LAST week, the House of Representatives finally stepped into President Bola Tinubu’s Lagos – Calabar Coastal Highway controversy with a resolve to ensure that due process is fully restored.
Nigerians woke up some weeks ago to the commencement of work on easily the most expensive infrastructural project in Nigeria’s history: a 700 kilometre 10-lane bimodal road/rail autobahn that will cost N4bn per kilometre with estimated 180 bridges of various specifications inbetween.
The National Assembly, which is mandated to consider contract proposals of this magnitude, debate, approve and appropriate funds for them, was nowhere to be found in its conception. It took the public queries raised by opposition leaders: Atiku Abubakar and Peter Obi, to bring some of the controversial dimensions of the project to the knowledge of unsuspecting Nigerians.
On Thursday, May 9, 2024, the House of Reps affirmed that the project had no legislative approval. It called on the Minsters of Works, Finance and Justice to ensure that all the “project guarantees and credit enhancement instruments” are brought to the National Assembly for approval. The resolution was subsequent to a motion brought by Austin Achado (APC-Benue) titled: “Urgent Need to Investigate the Procurement Process and Award of Contract for the Lagos-Calabar Coastal Highway”.

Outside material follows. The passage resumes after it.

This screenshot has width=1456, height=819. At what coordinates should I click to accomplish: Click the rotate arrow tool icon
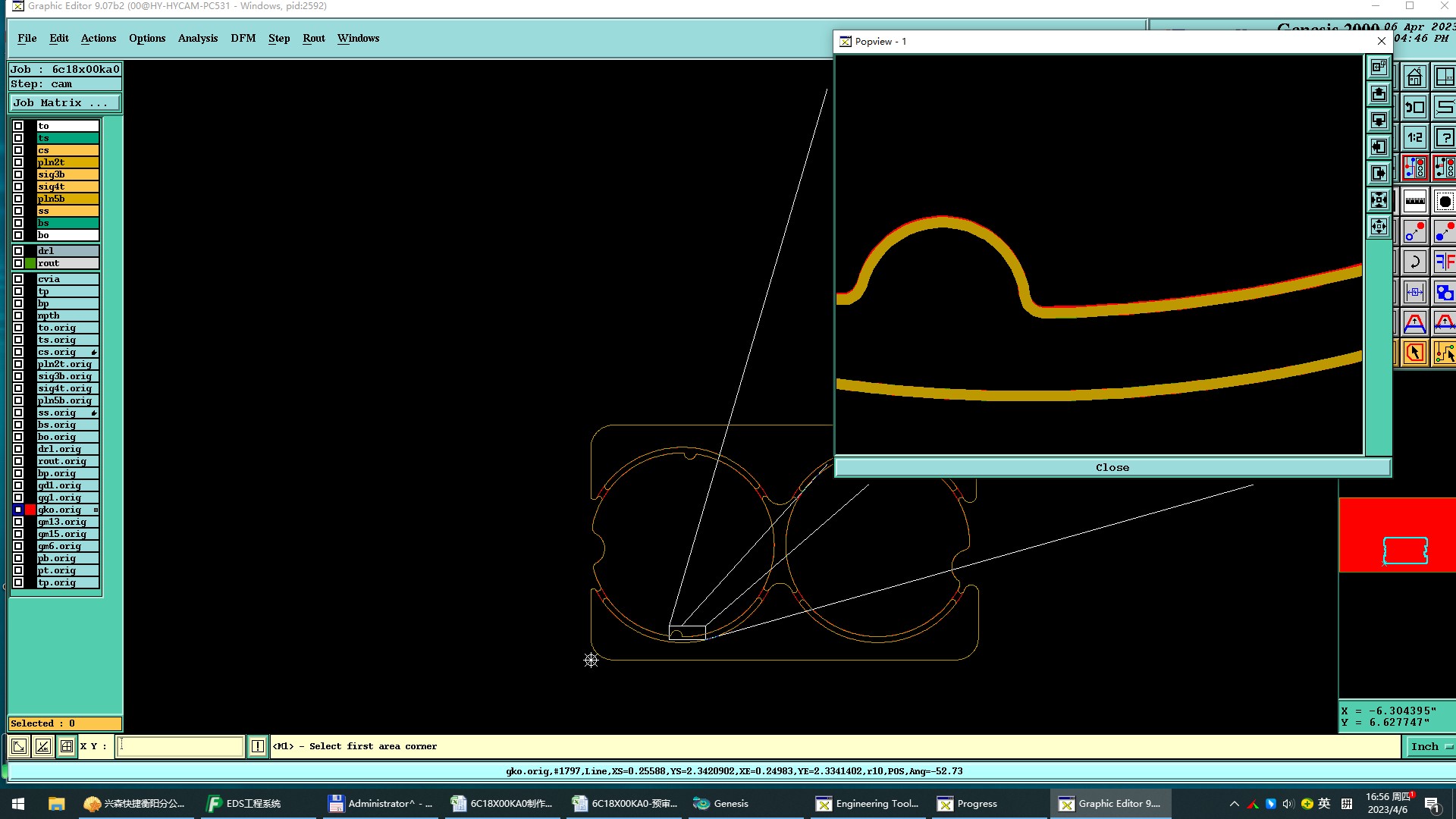1414,262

Nigerians can heave a sigh of relief that, at last, the federal legislature is waking up to its constitutional mandate of adequate representation on a humongous project that will impose such a huge cost on every taxpayer.
If this project had been allowed to proceed without effective legislative intervention and approval, it would have been the most expensive act of impunity ever. Even military regimes always presented their spending proposals for approval to the Supreme Military Council, SMC, or Provisional Ruling Council, PRC, before execution.
Even if the gesture was often a mere rubber-stamping of the Head of State’s proposal, it at least allowed for due process and wider inputs.
For an elected government to try railroading such a mammoth project without the approval of the National Assembly is contemptuous of the feelings of the public, more so as many multi-billion naira investments have already been avoidably demolished despite an existing, safer federal right of way.
The legislative arm exists in a democracy to checkmate this sort of executive excess. Where the legislature is effectively sidelined or voluntarily abdicates its constitutional responsibility to the people, that democracy is dead.
We call on the National Assembly to be thorough in this assignment. They should query the priority of this project at a time all the major highway trunks throughout the country are in disrepair, and save the nation from the false allures of a white elephant, if need be.